[PAGE TEXT Boundary: Start]

Harvard researchers built a complementary metal-oxide semiconductor (CMOS) chip packed with 4,096 microhole electrode arrays, allowing them to record electrical activity across several neural cells. According to the Nature journal, this enabled the team to plot 2,000 rat neurons and map over 70,000 connections between them, with the chip able to measure the signal strength between each connection and characterize the signal type being sent across them.
This is a massive advancement in neuronal research, where scientists can accurately map every detail of neural connections within the brain. At the moment, electron microscopy can visualize these synaptic connections, but it cannot measure and record the signals going across them. Another technique — patch-clamp electrode — allows researchers to accurately record even the faintest of neural signals. However, this technique only measures across a handful of cells, limiting its effectiveness in studying large numbers of neurons.
The new CMOS chip allows researchers to study how a relatively large number of neurons interact, allowing them to understand how their activity results in complex mental processes, like thinking and learning. The researchers said that each microhole is like a patch-clamp electrode; so, by adding over 4,000 of these arrays inside a single chip, they were able to effectively monitor thousands of neurons.

[PAGE TEXT Boundary: End]

## PROMPT A
Answer these questions using the article on the neural chip:
(i) How many microhole electrode arrays does the CMOS chip hold?
(ii) What can electron microscopy not do with synaptic connections?
(iii) What did the researchers say each microhole is like?
## PROMPT B
From the article on the neural chip, return the passage starting with "This is a massive" and going on through "numbers of neurons.".
Answer from the article on the neural chip alone.

[DATA SECTION Boundary: Start]

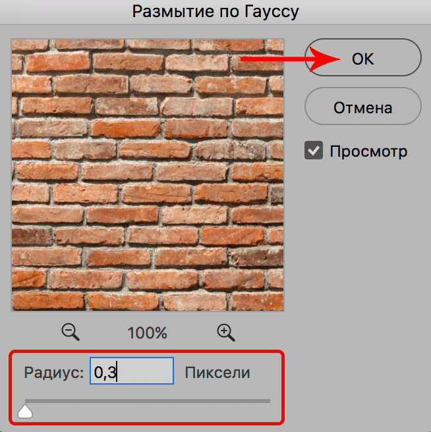Click the bottom-right corner of the brick preview

tap(281, 308)
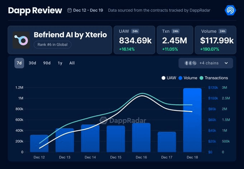Click the chain icons cluster in selector
Viewport: 244px width, 169px height.
pos(190,63)
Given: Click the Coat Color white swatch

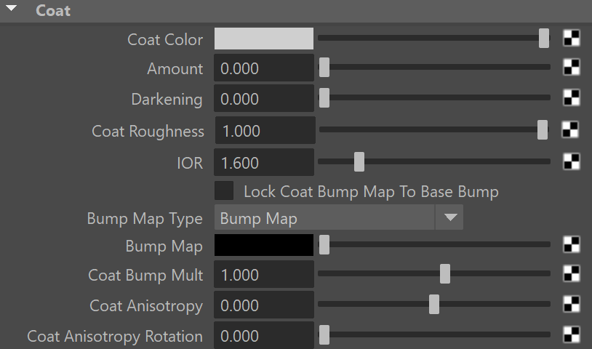Looking at the screenshot, I should (x=264, y=39).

[DATA SECTION Boundary: End]

## EXERCISE OUTPUT A
(i) 4,096
(ii) It cannot measure and record the signals going across them.
(iii) A patch-clamp electrode

## EXERCISE OUTPUT B
This is a massive advancement in neuronal research, where scientists can accurately map every detail of neural connections within the brain. At the moment, electron microscopy can visualize these synaptic connections, but it cannot measure and record the signals going across them. Another technique — patch-clamp electrode — allows researchers to accurately record even the faintest of neural signals. However, this technique only measures across a handful of cells, limiting its effectiveness in studying large numbers of neurons.